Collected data
- Opening Delimiter -
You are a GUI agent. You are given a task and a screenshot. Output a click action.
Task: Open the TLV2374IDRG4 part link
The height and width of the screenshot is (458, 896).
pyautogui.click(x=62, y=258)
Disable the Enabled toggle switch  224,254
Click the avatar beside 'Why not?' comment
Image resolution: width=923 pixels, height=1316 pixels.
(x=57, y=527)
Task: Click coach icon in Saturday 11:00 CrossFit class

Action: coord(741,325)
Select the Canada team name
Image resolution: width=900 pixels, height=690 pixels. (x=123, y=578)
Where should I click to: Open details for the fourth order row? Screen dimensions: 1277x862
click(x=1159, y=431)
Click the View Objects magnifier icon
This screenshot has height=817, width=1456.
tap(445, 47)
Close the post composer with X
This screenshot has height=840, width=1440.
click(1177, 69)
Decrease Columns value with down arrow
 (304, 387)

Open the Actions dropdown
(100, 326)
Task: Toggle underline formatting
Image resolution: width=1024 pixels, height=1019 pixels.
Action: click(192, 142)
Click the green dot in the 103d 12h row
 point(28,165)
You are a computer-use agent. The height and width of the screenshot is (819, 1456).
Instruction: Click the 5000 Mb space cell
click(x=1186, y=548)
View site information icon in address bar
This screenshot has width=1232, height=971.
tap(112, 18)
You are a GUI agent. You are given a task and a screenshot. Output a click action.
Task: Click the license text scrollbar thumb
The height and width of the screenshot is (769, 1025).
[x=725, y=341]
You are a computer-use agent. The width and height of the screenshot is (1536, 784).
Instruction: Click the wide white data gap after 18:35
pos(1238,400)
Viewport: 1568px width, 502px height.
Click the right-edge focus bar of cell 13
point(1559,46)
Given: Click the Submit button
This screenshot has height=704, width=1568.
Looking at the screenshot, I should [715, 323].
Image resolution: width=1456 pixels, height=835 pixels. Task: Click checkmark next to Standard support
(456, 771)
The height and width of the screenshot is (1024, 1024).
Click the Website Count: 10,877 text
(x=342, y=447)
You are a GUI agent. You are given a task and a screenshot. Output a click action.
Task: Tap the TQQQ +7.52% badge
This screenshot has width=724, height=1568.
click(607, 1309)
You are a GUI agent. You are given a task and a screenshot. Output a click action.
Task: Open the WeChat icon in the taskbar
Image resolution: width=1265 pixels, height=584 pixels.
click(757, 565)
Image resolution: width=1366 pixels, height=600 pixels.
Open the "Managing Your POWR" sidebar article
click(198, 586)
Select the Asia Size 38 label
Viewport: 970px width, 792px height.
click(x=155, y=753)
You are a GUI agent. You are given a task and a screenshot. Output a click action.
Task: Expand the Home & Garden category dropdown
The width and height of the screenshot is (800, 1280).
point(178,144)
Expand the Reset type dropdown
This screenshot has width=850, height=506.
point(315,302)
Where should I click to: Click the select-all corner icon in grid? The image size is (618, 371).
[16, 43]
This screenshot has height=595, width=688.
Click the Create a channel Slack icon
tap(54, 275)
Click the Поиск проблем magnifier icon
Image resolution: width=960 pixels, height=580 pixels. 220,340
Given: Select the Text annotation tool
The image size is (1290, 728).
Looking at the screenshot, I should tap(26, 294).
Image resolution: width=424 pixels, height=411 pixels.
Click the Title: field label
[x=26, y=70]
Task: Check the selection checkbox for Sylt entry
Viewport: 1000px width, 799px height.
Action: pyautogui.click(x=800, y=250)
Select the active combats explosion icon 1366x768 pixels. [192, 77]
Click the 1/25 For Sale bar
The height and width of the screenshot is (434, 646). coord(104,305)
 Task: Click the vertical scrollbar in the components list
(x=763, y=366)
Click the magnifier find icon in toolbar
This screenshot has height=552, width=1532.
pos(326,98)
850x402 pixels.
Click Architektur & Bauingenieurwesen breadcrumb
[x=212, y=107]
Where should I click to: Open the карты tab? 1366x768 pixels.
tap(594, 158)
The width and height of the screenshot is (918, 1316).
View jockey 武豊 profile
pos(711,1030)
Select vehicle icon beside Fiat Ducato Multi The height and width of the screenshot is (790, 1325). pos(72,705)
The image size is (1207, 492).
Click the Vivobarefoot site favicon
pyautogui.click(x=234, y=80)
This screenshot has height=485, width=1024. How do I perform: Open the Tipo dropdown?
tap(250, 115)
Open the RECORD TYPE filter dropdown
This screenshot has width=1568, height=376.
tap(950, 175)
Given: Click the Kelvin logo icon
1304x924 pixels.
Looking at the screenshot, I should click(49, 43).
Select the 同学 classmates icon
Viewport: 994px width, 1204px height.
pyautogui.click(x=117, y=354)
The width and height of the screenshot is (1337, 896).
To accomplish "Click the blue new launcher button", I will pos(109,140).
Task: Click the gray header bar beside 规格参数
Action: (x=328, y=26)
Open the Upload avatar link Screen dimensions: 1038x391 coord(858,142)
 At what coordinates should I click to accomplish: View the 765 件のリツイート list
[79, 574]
- Closing Delimiter -
Please repeat the data in full so that nothing differs from the original.

You are a GUI agent. You are given a task and a screenshot. Output a click action.
Task: Open the TLV2374IDRG4 part link
The height and width of the screenshot is (458, 896).
pyautogui.click(x=62, y=258)
Disable the Enabled toggle switch  224,254
Click the avatar beside 'Why not?' comment
Image resolution: width=923 pixels, height=1316 pixels.
(x=57, y=527)
Task: Click coach icon in Saturday 11:00 CrossFit class

Action: coord(741,325)
Select the Canada team name
Image resolution: width=900 pixels, height=690 pixels. (x=123, y=578)
Where should I click to: Open details for the fourth order row? Screen dimensions: 1277x862
click(x=1159, y=431)
Click the View Objects magnifier icon
This screenshot has height=817, width=1456.
tap(445, 47)
Close the post composer with X
This screenshot has height=840, width=1440.
click(1177, 69)
Decrease Columns value with down arrow
 (304, 387)

Open the Actions dropdown
(100, 326)
Task: Toggle underline formatting
Image resolution: width=1024 pixels, height=1019 pixels.
Action: click(192, 142)
Click the green dot in the 103d 12h row
 point(28,165)
You are a computer-use agent. The height and width of the screenshot is (819, 1456).
Instruction: Click the 5000 Mb space cell
click(x=1186, y=548)
View site information icon in address bar
This screenshot has width=1232, height=971.
tap(112, 18)
You are a GUI agent. You are given a task and a screenshot. Output a click action.
Task: Click the license text scrollbar thumb
The height and width of the screenshot is (769, 1025).
[x=725, y=341]
You are a computer-use agent. The width and height of the screenshot is (1536, 784).
Instruction: Click the wide white data gap after 18:35
pos(1238,400)
Viewport: 1568px width, 502px height.
Click the right-edge focus bar of cell 13
point(1559,46)
Given: Click the Submit button
This screenshot has height=704, width=1568.
Looking at the screenshot, I should [715, 323].
Image resolution: width=1456 pixels, height=835 pixels. Task: Click checkmark next to Standard support
(456, 771)
The height and width of the screenshot is (1024, 1024).
Click the Website Count: 10,877 text
(x=342, y=447)
You are a GUI agent. You are given a task and a screenshot. Output a click action.
Task: Tap the TQQQ +7.52% badge
This screenshot has width=724, height=1568.
click(607, 1309)
You are a GUI agent. You are given a task and a screenshot. Output a click action.
Task: Open the WeChat icon in the taskbar
Image resolution: width=1265 pixels, height=584 pixels.
click(757, 565)
Image resolution: width=1366 pixels, height=600 pixels.
Open the "Managing Your POWR" sidebar article
click(198, 586)
Select the Asia Size 38 label
Viewport: 970px width, 792px height.
click(x=155, y=753)
You are a GUI agent. You are given a task and a screenshot. Output a click action.
Task: Expand the Home & Garden category dropdown
The width and height of the screenshot is (800, 1280).
point(178,144)
Expand the Reset type dropdown
This screenshot has width=850, height=506.
point(315,302)
Where should I click to: Click the select-all corner icon in grid? The image size is (618, 371).
[16, 43]
This screenshot has height=595, width=688.
Click the Create a channel Slack icon
tap(54, 275)
Click the Поиск проблем magnifier icon
Image resolution: width=960 pixels, height=580 pixels. 220,340
Given: Select the Text annotation tool
The image size is (1290, 728).
Looking at the screenshot, I should tap(26, 294).
Image resolution: width=424 pixels, height=411 pixels.
Click the Title: field label
[x=26, y=70]
Task: Check the selection checkbox for Sylt entry
Viewport: 1000px width, 799px height.
Action: pyautogui.click(x=800, y=250)
Select the active combats explosion icon 1366x768 pixels. [192, 77]
Click the 1/25 For Sale bar
The height and width of the screenshot is (434, 646). coord(104,305)
 Task: Click the vertical scrollbar in the components list
(x=763, y=366)
Click the magnifier find icon in toolbar
This screenshot has height=552, width=1532.
pos(326,98)
850x402 pixels.
Click Architektur & Bauingenieurwesen breadcrumb
[x=212, y=107]
Where should I click to: Open the карты tab? 1366x768 pixels.
tap(594, 158)
The width and height of the screenshot is (918, 1316).
View jockey 武豊 profile
pos(711,1030)
Select vehicle icon beside Fiat Ducato Multi The height and width of the screenshot is (790, 1325). pos(72,705)
The image size is (1207, 492).
Click the Vivobarefoot site favicon
pyautogui.click(x=234, y=80)
This screenshot has height=485, width=1024. How do I perform: Open the Tipo dropdown?
tap(250, 115)
Open the RECORD TYPE filter dropdown
This screenshot has width=1568, height=376.
tap(950, 175)
Given: Click the Kelvin logo icon
1304x924 pixels.
Looking at the screenshot, I should click(49, 43).
Select the 同学 classmates icon
Viewport: 994px width, 1204px height.
pyautogui.click(x=117, y=354)
The width and height of the screenshot is (1337, 896).
To accomplish "Click the blue new launcher button", I will pos(109,140).
Task: Click the gray header bar beside 规格参数
Action: (x=328, y=26)
Open the Upload avatar link Screen dimensions: 1038x391 coord(858,142)
 At what coordinates should I click to accomplish: View the 765 件のリツイート list
[79, 574]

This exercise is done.